* _Source text_
.....

# PSE&G Hiring Qualified HVAC Journeyman for instalers and technicians.



## Bikerdadh (Oct 16, 2017)

PSE&G is looking for qualified HVAC, Hydronic, and Steam installer /technicians.
Jobs only get posted for 10 days, this job has been posted on 10/13/2017

The current position is for the Hudson County area in New Jersey.
You must possess a valid driver’s license, pass a background screening, have a minimum of a Type II refrigeration certificate and pass our hands on and written technician exam.
PSE&G covers most of the state of NJ; we currently have positions available in the Jersey City location.
For the Jersey City location we are looking for qualified Journeyman, provided you meet the minimum requirements the starting wage is 34.01 with 6 month progression to a top step of 41.79 

Please go to PSEG.com in the bottom corner click on careers and search for 9401J Jersey City Journeyman number 436260600

Or follow the link below

https://jobs.pseg.com/job/Jersey-City-9401J-Service-Specialist-%28Journeyman%29-NJ-07097/436260600/

Thank you for looking


----------



## Bikerdadh (Oct 16, 2017)

.....

* _Excerpted records_
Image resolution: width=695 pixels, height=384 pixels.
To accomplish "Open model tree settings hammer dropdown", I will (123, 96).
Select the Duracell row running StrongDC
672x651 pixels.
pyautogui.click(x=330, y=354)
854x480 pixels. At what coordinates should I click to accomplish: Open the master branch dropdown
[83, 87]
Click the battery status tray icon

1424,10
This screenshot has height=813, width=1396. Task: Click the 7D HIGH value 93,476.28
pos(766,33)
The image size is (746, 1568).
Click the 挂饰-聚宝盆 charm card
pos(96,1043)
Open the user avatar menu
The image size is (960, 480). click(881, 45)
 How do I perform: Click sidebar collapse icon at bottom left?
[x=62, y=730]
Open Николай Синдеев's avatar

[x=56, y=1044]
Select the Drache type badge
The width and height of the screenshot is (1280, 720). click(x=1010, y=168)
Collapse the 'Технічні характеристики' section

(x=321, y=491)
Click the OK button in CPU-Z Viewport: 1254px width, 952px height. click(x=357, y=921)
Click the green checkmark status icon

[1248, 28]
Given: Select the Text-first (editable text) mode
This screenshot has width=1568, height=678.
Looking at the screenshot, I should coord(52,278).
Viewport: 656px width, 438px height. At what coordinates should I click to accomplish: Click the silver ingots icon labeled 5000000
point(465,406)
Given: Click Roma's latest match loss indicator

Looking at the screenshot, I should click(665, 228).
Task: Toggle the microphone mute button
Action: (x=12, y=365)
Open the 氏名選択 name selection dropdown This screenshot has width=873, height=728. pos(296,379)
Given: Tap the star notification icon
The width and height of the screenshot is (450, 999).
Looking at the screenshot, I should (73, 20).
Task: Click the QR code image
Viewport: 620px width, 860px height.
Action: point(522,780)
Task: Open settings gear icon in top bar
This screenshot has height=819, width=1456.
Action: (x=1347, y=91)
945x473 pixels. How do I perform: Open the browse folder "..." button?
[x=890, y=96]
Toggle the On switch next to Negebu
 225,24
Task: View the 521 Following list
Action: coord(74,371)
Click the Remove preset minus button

.....

* _Complete the following_
1) Summarize the PSE&G job post in two sentences.
2) According to the PSE&G job post, what is the minimum refrigeration certificate an applicant must hold?
3) Carry on the forum thread about the PSE&G HVAC openings from its last line.

* _Per-task outputs_
1) PSE&G is looking for qualified HVAC, hydronic, and steam installers and technicians, with journeyman positions currently open at its Jersey City location in Hudson County, New Jersey. Applicants must have a valid driver's license, pass a background screening, hold at least a Type II refrigeration certificate, and pass hands-on and written technician exams, and those who meet the minimum requirements start at 34.01 with a 6-month progression to a top step of 41.79.

2) A Type II refrigeration certificate.

3)
*Job is filled*

To all that were looking at and applied for this position, thank you!
This position has been filled, I have posted more openings for Installers and Lead installers, please feel free to look at and bid on those jobs.


----------



## StuartRight (Nov 4, 2017)

*thanks*

great, it looks like good company to work for... good luck!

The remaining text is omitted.